(Stored data entries)
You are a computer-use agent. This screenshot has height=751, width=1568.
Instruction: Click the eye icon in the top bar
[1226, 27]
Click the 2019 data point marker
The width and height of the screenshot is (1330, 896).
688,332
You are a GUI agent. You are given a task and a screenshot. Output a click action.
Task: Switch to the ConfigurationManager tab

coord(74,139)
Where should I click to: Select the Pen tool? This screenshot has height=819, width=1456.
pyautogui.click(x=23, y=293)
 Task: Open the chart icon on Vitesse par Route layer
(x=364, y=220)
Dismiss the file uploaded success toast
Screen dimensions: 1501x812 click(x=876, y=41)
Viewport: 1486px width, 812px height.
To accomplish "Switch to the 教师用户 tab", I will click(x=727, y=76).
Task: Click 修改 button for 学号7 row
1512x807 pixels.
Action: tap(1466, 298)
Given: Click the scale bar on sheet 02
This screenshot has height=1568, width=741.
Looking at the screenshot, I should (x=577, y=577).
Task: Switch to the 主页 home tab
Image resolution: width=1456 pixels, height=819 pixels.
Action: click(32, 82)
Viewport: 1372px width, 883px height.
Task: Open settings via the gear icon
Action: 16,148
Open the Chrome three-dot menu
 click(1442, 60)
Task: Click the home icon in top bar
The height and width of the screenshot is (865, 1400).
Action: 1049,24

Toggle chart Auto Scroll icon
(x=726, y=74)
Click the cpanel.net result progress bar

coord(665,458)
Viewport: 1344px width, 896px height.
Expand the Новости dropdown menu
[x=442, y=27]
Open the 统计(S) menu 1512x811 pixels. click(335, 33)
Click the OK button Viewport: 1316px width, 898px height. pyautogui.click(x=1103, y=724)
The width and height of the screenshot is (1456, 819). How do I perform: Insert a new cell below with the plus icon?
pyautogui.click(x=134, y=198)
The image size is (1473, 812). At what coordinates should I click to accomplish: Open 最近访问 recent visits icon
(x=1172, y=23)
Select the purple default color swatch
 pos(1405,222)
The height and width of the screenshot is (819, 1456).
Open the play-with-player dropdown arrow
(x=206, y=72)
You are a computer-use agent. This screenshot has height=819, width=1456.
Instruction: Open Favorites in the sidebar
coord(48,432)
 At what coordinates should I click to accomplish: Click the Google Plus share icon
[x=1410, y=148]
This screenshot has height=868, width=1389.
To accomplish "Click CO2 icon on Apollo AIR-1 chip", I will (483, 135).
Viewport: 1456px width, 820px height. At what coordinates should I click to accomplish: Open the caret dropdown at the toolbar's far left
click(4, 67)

◆ TASK DESCRIPTION ◆
Transcribe the entries above word for word, from the first line through the line containing "You are a GUI", and nothing else.

◆ THE ANSWER ◆
You are a computer-use agent. This screenshot has height=751, width=1568.
Instruction: Click the eye icon in the top bar
[1226, 27]
Click the 2019 data point marker
The width and height of the screenshot is (1330, 896).
688,332
You are a GUI agent. You are given a task and a screenshot. Output a click action.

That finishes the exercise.